- [SHORT EXERCISE] Turn every one of the records below into a numbered list, skipping any blank lines.

Dataset excerpt:
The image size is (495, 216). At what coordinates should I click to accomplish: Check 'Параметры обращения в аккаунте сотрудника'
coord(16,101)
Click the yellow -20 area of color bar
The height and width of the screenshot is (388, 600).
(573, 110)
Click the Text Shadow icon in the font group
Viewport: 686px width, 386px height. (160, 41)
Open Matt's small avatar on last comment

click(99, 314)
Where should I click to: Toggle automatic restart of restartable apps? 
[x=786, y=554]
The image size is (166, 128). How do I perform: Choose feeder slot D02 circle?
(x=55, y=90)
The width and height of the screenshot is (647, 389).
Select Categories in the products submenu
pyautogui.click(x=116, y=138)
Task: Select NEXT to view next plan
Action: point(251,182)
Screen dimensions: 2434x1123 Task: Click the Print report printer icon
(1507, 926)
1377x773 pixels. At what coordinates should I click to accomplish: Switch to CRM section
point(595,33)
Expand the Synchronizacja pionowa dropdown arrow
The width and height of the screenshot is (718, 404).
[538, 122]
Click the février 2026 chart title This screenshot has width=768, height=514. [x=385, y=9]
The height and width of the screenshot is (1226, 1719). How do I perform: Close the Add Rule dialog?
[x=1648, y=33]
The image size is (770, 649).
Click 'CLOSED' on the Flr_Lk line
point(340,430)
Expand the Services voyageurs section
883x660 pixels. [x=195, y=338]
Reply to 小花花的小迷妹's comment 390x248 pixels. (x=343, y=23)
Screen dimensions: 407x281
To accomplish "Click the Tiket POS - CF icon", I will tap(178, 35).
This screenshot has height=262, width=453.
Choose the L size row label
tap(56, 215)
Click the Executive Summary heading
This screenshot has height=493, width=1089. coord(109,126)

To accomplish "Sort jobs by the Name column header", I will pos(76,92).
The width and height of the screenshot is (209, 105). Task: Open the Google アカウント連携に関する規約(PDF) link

- [SOLUTION]
1. The image size is (495, 216). At what coordinates should I click to accomplish: Check 'Параметры обращения в аккаунте сотрудника'
2. coord(16,101)
3. Click the yellow -20 area of color bar
4. The height and width of the screenshot is (388, 600).
5. (573, 110)
6. Click the Text Shadow icon in the font group
7. Viewport: 686px width, 386px height. (160, 41)
8. Open Matt's small avatar on last comment
9. click(99, 314)
10. Where should I click to: Toggle automatic restart of restartable apps? 
11. [x=786, y=554]
12. The image size is (166, 128). How do I perform: Choose feeder slot D02 circle?
13. (x=55, y=90)
14. The width and height of the screenshot is (647, 389).
15. Select Categories in the products submenu
16. pyautogui.click(x=116, y=138)
17. Task: Select NEXT to view next plan
18. Action: point(251,182)
19. Screen dimensions: 2434x1123 Task: Click the Print report printer icon
20. (1507, 926)
21. 1377x773 pixels. At what coordinates should I click to accomplish: Switch to CRM section
22. point(595,33)
23. Expand the Synchronizacja pionowa dropdown arrow
24. The width and height of the screenshot is (718, 404).
25. [538, 122]
26. Click the février 2026 chart title This screenshot has width=768, height=514. [x=385, y=9]
27. The height and width of the screenshot is (1226, 1719). How do I perform: Close the Add Rule dialog?
28. [x=1648, y=33]
29. The image size is (770, 649).
30. Click 'CLOSED' on the Flr_Lk line
31. point(340,430)
32. Expand the Services voyageurs section
33. 883x660 pixels. [x=195, y=338]
34. Reply to 小花花的小迷妹's comment 390x248 pixels. (x=343, y=23)
35. Screen dimensions: 407x281
36. To accomplish "Click the Tiket POS - CF icon", I will tap(178, 35).
37. This screenshot has height=262, width=453.
38. Choose the L size row label
39. tap(56, 215)
40. Click the Executive Summary heading
41. This screenshot has height=493, width=1089. coord(109,126)
42. To accomplish "Sort jobs by the Name column header", I will pos(76,92).
43. The width and height of the screenshot is (209, 105). Task: Open the Google アカウント連携に関する規約(PDF) link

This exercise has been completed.